» Records for this task
- Opening Delimiter -

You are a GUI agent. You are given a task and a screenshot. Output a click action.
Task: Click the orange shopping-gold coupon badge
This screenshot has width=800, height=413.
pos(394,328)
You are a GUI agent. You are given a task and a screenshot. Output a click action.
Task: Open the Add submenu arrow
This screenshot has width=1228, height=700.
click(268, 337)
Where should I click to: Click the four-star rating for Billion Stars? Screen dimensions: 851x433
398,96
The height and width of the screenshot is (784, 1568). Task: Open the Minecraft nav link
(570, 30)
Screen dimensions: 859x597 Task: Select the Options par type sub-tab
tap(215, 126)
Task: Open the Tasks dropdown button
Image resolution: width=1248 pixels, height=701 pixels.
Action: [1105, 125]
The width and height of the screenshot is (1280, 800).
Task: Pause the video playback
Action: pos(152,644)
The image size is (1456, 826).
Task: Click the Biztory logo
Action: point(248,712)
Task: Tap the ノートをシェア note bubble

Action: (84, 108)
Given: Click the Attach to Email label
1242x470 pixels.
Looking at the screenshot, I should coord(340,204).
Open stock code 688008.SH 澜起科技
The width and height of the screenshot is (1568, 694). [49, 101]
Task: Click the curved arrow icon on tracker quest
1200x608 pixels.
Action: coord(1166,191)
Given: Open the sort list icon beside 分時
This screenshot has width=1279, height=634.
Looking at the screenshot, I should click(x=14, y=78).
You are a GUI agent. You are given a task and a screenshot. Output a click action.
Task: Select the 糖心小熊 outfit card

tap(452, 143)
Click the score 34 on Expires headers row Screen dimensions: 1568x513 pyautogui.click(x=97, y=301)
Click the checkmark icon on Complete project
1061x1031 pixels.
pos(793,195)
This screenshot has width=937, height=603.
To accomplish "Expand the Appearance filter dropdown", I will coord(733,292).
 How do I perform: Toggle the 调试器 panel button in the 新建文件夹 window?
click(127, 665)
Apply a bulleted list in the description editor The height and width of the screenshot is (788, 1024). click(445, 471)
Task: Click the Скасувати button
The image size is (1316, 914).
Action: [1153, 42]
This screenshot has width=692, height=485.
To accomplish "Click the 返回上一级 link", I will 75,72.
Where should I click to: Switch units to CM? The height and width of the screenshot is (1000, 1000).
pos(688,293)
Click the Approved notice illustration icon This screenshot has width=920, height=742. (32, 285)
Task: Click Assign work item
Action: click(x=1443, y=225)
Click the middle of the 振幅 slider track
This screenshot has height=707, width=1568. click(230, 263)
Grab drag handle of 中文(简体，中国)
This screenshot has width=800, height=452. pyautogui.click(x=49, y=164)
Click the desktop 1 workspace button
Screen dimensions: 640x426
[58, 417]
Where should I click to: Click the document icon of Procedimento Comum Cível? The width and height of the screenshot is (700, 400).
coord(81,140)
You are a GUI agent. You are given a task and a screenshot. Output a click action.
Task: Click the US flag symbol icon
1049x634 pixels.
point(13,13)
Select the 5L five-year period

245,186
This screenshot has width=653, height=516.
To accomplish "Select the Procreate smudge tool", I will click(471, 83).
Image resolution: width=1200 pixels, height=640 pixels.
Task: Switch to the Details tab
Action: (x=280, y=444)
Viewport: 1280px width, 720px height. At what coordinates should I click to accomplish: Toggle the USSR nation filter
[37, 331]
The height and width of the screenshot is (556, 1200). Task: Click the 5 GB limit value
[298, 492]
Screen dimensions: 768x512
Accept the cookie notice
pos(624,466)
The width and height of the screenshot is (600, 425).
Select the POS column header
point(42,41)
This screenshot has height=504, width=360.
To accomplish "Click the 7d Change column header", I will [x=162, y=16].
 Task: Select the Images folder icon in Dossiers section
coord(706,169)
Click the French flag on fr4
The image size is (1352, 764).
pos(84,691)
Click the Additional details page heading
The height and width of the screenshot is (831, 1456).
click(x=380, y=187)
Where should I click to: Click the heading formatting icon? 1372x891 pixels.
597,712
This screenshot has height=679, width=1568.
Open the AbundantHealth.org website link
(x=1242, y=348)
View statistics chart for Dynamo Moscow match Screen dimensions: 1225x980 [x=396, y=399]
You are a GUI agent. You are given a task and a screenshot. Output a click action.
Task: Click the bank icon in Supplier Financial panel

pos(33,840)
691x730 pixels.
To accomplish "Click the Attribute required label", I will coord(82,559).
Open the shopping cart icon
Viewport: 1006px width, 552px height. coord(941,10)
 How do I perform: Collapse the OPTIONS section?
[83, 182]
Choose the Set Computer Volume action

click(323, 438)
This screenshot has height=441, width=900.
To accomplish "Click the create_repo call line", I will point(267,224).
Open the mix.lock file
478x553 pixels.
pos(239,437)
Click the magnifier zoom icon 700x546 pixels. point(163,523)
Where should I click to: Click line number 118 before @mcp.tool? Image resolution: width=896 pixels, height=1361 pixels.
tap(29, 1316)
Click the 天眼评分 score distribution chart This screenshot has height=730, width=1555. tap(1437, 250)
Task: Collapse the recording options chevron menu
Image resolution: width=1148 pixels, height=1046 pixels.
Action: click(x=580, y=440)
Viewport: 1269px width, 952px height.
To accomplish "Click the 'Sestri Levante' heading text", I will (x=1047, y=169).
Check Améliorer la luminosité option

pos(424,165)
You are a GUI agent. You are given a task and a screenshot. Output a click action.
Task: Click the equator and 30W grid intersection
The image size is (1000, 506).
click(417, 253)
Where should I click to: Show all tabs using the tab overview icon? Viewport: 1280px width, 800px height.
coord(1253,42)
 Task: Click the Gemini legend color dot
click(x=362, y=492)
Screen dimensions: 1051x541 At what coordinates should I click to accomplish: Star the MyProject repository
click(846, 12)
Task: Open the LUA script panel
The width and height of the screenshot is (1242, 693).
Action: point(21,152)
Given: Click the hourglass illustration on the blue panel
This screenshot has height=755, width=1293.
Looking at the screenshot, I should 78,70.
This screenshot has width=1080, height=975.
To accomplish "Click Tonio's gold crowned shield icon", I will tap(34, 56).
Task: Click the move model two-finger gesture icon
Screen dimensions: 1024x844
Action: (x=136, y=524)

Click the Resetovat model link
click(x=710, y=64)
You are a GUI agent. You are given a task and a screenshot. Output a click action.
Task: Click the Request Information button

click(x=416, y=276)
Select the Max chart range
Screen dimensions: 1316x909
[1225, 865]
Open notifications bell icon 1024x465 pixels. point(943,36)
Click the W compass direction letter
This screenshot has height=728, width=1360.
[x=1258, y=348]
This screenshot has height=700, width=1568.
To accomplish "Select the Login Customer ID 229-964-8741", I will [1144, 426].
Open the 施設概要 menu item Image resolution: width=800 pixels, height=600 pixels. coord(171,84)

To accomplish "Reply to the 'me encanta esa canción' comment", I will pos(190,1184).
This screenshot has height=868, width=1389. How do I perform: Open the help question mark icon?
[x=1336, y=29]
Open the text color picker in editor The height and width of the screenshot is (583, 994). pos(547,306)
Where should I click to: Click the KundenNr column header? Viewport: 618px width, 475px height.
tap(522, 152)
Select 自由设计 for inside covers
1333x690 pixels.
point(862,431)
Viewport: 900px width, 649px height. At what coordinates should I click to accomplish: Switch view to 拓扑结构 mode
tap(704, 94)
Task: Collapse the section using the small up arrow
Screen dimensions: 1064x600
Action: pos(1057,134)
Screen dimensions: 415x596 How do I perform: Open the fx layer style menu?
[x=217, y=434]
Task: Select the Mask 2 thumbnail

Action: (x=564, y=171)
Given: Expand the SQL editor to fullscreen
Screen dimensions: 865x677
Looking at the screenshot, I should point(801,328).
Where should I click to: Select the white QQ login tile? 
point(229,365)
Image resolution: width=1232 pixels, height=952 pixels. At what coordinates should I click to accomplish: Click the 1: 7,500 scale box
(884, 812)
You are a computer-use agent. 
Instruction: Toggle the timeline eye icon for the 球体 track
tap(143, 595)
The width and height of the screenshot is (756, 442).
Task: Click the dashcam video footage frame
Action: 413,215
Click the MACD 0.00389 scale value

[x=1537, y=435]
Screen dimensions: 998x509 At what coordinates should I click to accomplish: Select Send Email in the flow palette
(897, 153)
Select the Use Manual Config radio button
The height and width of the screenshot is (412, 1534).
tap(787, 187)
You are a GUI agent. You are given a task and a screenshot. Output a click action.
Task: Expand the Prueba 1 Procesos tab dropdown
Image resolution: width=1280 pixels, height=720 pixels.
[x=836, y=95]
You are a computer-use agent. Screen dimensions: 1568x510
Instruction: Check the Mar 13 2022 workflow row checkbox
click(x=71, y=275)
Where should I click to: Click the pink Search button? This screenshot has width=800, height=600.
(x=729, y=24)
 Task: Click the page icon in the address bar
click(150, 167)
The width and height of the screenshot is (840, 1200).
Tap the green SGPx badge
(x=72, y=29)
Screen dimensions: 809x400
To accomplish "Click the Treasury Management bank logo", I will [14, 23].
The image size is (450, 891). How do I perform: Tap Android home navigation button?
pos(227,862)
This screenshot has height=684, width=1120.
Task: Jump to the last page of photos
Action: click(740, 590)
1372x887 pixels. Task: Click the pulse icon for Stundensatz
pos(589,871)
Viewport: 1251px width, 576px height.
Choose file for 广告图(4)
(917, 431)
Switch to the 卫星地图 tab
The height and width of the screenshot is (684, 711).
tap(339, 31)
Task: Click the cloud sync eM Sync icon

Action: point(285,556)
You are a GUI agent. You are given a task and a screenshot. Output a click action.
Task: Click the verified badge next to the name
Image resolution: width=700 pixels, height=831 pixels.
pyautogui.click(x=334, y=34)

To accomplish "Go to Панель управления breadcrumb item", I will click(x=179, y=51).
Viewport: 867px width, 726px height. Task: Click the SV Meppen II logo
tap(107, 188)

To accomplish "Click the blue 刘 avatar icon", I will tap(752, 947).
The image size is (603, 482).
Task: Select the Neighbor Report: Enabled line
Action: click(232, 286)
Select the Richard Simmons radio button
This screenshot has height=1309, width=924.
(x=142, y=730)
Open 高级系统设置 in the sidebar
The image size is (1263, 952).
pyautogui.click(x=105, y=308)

- Closing Delimiter -

» Work to complete
For each line above that contains the word "dropdown", copy that line.

» Solution
Task: Open the Tasks dropdown button
To accomplish "Expand the Appearance filter dropdown", I will coord(733,292).
Task: Expand the Prueba 1 Procesos tab dropdown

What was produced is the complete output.